-- Obiettivo --
Riporta tutti i dati seguenti e sostituisci "star marker" con "star icon" in ogni punto in cui compare. Non modificare nient'altro.

-- Dati forniti --
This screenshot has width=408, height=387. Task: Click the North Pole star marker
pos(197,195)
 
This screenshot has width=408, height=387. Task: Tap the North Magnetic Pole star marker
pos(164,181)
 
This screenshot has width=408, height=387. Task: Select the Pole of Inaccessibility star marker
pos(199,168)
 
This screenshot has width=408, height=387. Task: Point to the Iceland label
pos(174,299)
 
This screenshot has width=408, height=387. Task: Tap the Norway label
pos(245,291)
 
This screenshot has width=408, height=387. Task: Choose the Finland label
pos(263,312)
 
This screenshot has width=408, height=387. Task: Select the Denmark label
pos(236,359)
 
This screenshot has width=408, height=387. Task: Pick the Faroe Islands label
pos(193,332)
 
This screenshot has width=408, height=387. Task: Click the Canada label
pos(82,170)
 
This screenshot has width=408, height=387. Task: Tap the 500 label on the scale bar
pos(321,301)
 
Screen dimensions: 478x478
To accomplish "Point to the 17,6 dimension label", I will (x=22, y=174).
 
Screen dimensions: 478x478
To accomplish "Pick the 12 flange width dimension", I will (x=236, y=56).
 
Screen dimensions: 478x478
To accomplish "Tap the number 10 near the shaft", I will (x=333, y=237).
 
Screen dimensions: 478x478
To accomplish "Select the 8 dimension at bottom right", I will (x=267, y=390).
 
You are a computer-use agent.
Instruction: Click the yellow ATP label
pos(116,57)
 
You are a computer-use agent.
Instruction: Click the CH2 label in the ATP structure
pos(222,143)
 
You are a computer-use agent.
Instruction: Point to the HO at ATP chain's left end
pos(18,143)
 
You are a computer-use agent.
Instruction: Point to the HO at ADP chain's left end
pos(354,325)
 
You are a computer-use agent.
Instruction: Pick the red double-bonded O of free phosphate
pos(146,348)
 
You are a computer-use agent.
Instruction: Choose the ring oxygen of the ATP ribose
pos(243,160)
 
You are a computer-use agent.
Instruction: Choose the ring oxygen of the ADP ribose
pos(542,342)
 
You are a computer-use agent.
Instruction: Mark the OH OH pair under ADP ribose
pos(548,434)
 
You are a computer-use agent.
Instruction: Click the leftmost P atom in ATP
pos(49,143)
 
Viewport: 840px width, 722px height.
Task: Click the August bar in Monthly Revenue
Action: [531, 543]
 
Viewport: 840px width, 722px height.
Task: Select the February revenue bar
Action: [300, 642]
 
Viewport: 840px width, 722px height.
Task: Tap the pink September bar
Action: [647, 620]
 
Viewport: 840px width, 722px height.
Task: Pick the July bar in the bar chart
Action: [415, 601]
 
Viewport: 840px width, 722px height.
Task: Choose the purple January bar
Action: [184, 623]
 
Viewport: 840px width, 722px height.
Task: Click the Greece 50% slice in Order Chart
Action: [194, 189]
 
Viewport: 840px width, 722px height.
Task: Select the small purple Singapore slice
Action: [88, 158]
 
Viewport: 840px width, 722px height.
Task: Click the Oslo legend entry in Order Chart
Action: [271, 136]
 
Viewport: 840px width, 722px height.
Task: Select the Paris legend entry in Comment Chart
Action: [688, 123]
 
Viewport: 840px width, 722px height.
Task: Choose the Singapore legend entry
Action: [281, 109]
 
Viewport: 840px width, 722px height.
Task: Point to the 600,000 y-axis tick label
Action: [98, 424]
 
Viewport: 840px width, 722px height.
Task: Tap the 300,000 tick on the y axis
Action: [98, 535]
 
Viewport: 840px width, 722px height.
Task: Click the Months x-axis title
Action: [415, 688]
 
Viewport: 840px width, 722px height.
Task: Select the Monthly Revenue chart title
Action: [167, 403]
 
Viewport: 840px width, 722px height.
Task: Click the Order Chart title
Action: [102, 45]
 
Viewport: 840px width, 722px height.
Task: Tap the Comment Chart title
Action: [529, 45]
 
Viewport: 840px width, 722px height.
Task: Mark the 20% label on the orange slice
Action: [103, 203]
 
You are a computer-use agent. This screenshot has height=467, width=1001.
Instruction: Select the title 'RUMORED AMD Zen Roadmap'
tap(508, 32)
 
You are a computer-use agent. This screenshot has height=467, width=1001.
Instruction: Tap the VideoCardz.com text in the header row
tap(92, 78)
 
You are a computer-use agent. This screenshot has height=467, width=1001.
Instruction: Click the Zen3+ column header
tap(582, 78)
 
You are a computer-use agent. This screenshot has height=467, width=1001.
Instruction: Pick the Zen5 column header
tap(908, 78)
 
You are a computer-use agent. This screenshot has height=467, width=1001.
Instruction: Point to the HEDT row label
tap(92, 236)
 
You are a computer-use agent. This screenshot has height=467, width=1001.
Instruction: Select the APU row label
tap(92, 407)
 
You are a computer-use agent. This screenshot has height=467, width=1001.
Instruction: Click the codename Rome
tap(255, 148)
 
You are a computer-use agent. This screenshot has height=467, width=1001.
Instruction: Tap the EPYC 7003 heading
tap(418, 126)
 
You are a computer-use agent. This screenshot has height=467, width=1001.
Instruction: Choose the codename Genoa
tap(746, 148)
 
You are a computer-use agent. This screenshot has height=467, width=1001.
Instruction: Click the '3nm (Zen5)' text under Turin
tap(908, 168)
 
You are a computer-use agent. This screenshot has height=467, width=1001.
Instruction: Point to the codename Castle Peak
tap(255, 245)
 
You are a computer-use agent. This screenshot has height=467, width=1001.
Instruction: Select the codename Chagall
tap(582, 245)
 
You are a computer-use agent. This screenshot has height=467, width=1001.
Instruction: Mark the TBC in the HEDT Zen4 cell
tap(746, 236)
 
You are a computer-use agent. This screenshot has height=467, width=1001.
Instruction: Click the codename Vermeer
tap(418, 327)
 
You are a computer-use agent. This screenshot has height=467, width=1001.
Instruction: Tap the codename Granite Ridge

-- Risposta --
This screenshot has width=408, height=387. Task: Click the North Pole star icon
pos(197,195)
 
This screenshot has width=408, height=387. Task: Tap the North Magnetic Pole star icon
pos(164,181)
 
This screenshot has width=408, height=387. Task: Select the Pole of Inaccessibility star icon
pos(199,168)
 
This screenshot has width=408, height=387. Task: Point to the Iceland label
pos(174,299)
 
This screenshot has width=408, height=387. Task: Tap the Norway label
pos(245,291)
 
This screenshot has width=408, height=387. Task: Choose the Finland label
pos(263,312)
 
This screenshot has width=408, height=387. Task: Select the Denmark label
pos(236,359)
 
This screenshot has width=408, height=387. Task: Pick the Faroe Islands label
pos(193,332)
 
This screenshot has width=408, height=387. Task: Click the Canada label
pos(82,170)
 
This screenshot has width=408, height=387. Task: Tap the 500 label on the scale bar
pos(321,301)
 
Screen dimensions: 478x478
To accomplish "Point to the 17,6 dimension label", I will (x=22, y=174).
 
Screen dimensions: 478x478
To accomplish "Pick the 12 flange width dimension", I will (x=236, y=56).
 
Screen dimensions: 478x478
To accomplish "Tap the number 10 near the shaft", I will (x=333, y=237).
 
Screen dimensions: 478x478
To accomplish "Select the 8 dimension at bottom right", I will (x=267, y=390).
 
You are a computer-use agent.
Instruction: Click the yellow ATP label
pos(116,57)
 
You are a computer-use agent.
Instruction: Click the CH2 label in the ATP structure
pos(222,143)
 
You are a computer-use agent.
Instruction: Point to the HO at ATP chain's left end
pos(18,143)
 
You are a computer-use agent.
Instruction: Point to the HO at ADP chain's left end
pos(354,325)
 
You are a computer-use agent.
Instruction: Pick the red double-bonded O of free phosphate
pos(146,348)
 
You are a computer-use agent.
Instruction: Choose the ring oxygen of the ATP ribose
pos(243,160)
 
You are a computer-use agent.
Instruction: Choose the ring oxygen of the ADP ribose
pos(542,342)
 
You are a computer-use agent.
Instruction: Mark the OH OH pair under ADP ribose
pos(548,434)
 
You are a computer-use agent.
Instruction: Click the leftmost P atom in ATP
pos(49,143)
 
Viewport: 840px width, 722px height.
Task: Click the August bar in Monthly Revenue
Action: [531, 543]
 
Viewport: 840px width, 722px height.
Task: Select the February revenue bar
Action: [300, 642]
 
Viewport: 840px width, 722px height.
Task: Tap the pink September bar
Action: [647, 620]
 
Viewport: 840px width, 722px height.
Task: Pick the July bar in the bar chart
Action: [415, 601]
 
Viewport: 840px width, 722px height.
Task: Choose the purple January bar
Action: [184, 623]
 
Viewport: 840px width, 722px height.
Task: Click the Greece 50% slice in Order Chart
Action: [194, 189]
 
Viewport: 840px width, 722px height.
Task: Select the small purple Singapore slice
Action: [88, 158]
 
Viewport: 840px width, 722px height.
Task: Click the Oslo legend entry in Order Chart
Action: [271, 136]
 
Viewport: 840px width, 722px height.
Task: Select the Paris legend entry in Comment Chart
Action: [688, 123]
 
Viewport: 840px width, 722px height.
Task: Choose the Singapore legend entry
Action: [281, 109]
 
Viewport: 840px width, 722px height.
Task: Point to the 600,000 y-axis tick label
Action: [98, 424]
 
Viewport: 840px width, 722px height.
Task: Tap the 300,000 tick on the y axis
Action: [98, 535]
 
Viewport: 840px width, 722px height.
Task: Click the Months x-axis title
Action: [415, 688]
 
Viewport: 840px width, 722px height.
Task: Select the Monthly Revenue chart title
Action: [167, 403]
 
Viewport: 840px width, 722px height.
Task: Click the Order Chart title
Action: [102, 45]
 
Viewport: 840px width, 722px height.
Task: Tap the Comment Chart title
Action: [529, 45]
 
Viewport: 840px width, 722px height.
Task: Mark the 20% label on the orange slice
Action: [103, 203]
 
You are a computer-use agent. This screenshot has height=467, width=1001.
Instruction: Select the title 'RUMORED AMD Zen Roadmap'
tap(508, 32)
 
You are a computer-use agent. This screenshot has height=467, width=1001.
Instruction: Tap the VideoCardz.com text in the header row
tap(92, 78)
 
You are a computer-use agent. This screenshot has height=467, width=1001.
Instruction: Click the Zen3+ column header
tap(582, 78)
 
You are a computer-use agent. This screenshot has height=467, width=1001.
Instruction: Pick the Zen5 column header
tap(908, 78)
 
You are a computer-use agent. This screenshot has height=467, width=1001.
Instruction: Point to the HEDT row label
tap(92, 236)
 
You are a computer-use agent. This screenshot has height=467, width=1001.
Instruction: Select the APU row label
tap(92, 407)
 
You are a computer-use agent. This screenshot has height=467, width=1001.
Instruction: Click the codename Rome
tap(255, 148)
 
You are a computer-use agent. This screenshot has height=467, width=1001.
Instruction: Tap the EPYC 7003 heading
tap(418, 126)
 
You are a computer-use agent. This screenshot has height=467, width=1001.
Instruction: Choose the codename Genoa
tap(746, 148)
 
You are a computer-use agent. This screenshot has height=467, width=1001.
Instruction: Click the '3nm (Zen5)' text under Turin
tap(908, 168)
 
You are a computer-use agent. This screenshot has height=467, width=1001.
Instruction: Point to the codename Castle Peak
tap(255, 245)
 
You are a computer-use agent. This screenshot has height=467, width=1001.
Instruction: Select the codename Chagall
tap(582, 245)
 
You are a computer-use agent. This screenshot has height=467, width=1001.
Instruction: Mark the TBC in the HEDT Zen4 cell
tap(746, 236)
 
You are a computer-use agent. This screenshot has height=467, width=1001.
Instruction: Click the codename Vermeer
tap(418, 327)
 
You are a computer-use agent. This screenshot has height=467, width=1001.
Instruction: Tap the codename Granite Ridge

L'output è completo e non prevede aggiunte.